Exercise description =
From the items below, pull out each line that contains the word "dimensions".

Excerpted data =
################
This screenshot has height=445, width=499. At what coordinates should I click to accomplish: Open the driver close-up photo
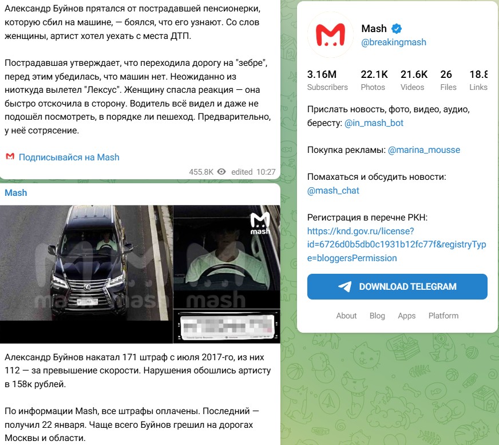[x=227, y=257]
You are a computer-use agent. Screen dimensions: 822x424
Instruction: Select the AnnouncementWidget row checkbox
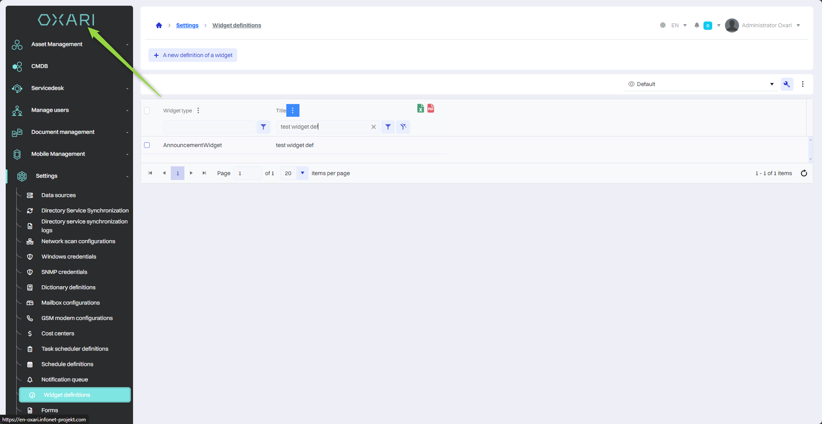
################
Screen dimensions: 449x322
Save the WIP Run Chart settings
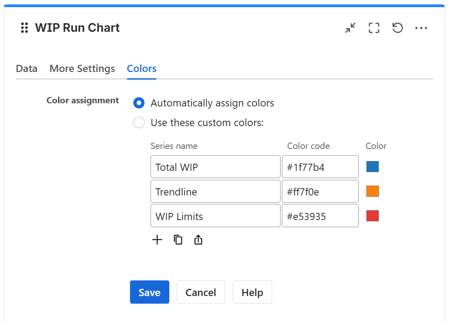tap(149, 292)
################
Solution for this exercise =
You are a computer-use agent. Screen dimensions: 822x424
Screen dimensions: 449x322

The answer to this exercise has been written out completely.